Inaccurate MDS Coding for Antiplatelet Medications
Summary
The facility failed to accurately code MDS assessments for 2 residents, R1 and R50, by misclassifying antiplatelet medications as anticoagulants in the N0415 high-risk drug class section. The facility policy titled Accurate Assessment stated that residents must receive an accurate assessment reflective of their status, and the CMS RAI Manual instructed that high-risk drug classes be coded by pharmacological classification, with antiplatelet medications such as clopidogrel and ticagrelor not coded as anticoagulants. R1 was admitted with diagnoses including hemiplegia and hemiparesis following cerebral infarction. On the significant change in status MDS, the resident had a BIMS score of 11 out of 15, indicating moderate cognitive impairment, and the MDS indicated anticoagulant use during the 7-day lookback period with an indication noted. However, the order recap showed an order for clopidogrel 75 mg daily for blood clot prevention and no anticoagulant orders.

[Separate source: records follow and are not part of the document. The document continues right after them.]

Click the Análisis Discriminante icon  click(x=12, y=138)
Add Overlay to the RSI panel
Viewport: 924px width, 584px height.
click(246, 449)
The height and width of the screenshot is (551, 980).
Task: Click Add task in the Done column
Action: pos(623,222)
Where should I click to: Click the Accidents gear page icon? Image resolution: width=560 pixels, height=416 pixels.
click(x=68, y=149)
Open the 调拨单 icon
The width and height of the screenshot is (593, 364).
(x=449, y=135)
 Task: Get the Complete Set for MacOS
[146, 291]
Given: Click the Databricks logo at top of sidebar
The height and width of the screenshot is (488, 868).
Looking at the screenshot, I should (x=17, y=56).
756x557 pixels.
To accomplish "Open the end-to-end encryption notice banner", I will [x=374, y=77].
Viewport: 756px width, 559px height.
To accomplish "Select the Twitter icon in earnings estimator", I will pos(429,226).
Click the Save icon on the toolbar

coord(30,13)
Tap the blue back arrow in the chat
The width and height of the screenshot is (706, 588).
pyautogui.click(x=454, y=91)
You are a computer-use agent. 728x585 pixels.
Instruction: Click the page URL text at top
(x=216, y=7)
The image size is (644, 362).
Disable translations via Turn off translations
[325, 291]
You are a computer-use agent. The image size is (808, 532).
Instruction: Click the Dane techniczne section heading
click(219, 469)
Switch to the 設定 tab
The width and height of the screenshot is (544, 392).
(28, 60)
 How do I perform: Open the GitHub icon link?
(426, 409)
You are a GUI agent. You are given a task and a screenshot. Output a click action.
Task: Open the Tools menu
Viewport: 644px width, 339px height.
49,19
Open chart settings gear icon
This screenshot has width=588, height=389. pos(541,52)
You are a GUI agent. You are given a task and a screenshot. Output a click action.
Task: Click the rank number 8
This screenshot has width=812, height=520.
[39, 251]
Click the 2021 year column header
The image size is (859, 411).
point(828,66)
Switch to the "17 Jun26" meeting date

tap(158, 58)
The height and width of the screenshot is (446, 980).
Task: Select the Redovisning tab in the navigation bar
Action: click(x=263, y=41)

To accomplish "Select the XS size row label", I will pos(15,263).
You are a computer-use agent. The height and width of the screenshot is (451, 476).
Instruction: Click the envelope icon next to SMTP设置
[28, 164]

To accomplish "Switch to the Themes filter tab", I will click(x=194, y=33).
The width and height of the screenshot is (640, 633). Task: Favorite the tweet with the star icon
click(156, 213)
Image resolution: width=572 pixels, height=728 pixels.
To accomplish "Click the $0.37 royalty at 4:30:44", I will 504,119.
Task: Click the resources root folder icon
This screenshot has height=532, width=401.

The RNAC stated she incorrectly coded the assessment because she thought clopidogrel was an anticoagulant. R50 was admitted with chronic systolic heart failure and had a BIMS score of 5 out of 15 on the annual and quarterly MDS assessments, indicating severe cognitive impairment. Those assessments also indicated anticoagulant use during the lookback period with an indication noted, but the order recap showed ticagrelor 90 mg twice daily for blood thinner and no anticoagulant orders. The RNAC stated she reviewed orders and MARs to determine medications and coded R50's assessments incorrectly because she thought ticagrelor was an anticoagulant. The DON stated both ticagrelor and clopidogrel were antiplatelet medications, not anticoagulants, and should be coded appropriately.